• [Records]:
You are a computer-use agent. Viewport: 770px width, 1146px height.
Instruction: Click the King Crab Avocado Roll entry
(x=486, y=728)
--
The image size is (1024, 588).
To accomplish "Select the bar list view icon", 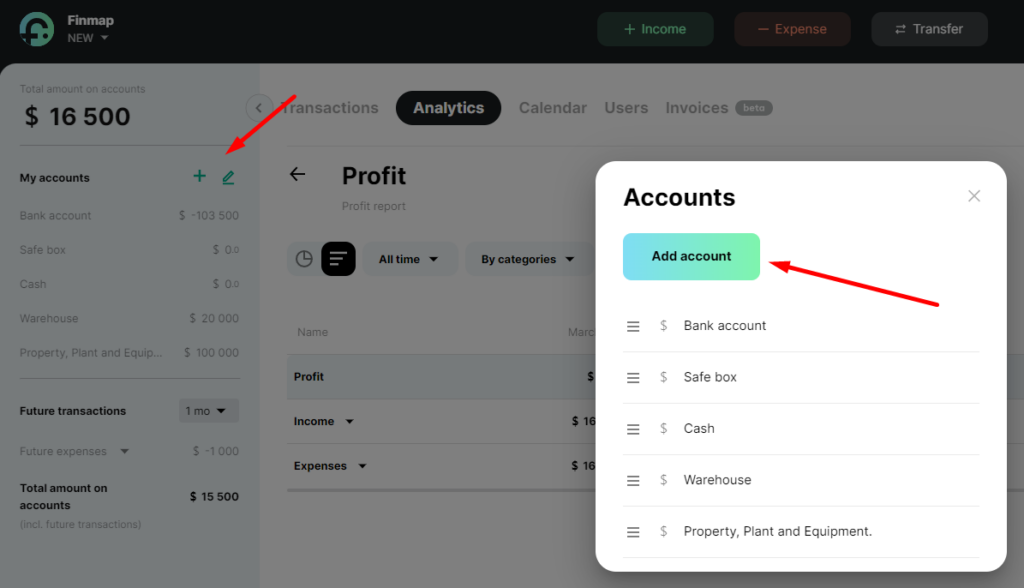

• [Task requirements]: Keep to the lines above from the line with "The image size is (1024, 588)." to the line with "the bar list", and set down exactly those, inclusive, with nothing else and every picture left out.

• [Solution]:
The image size is (1024, 588).
To accomplish "Select the bar list view icon", 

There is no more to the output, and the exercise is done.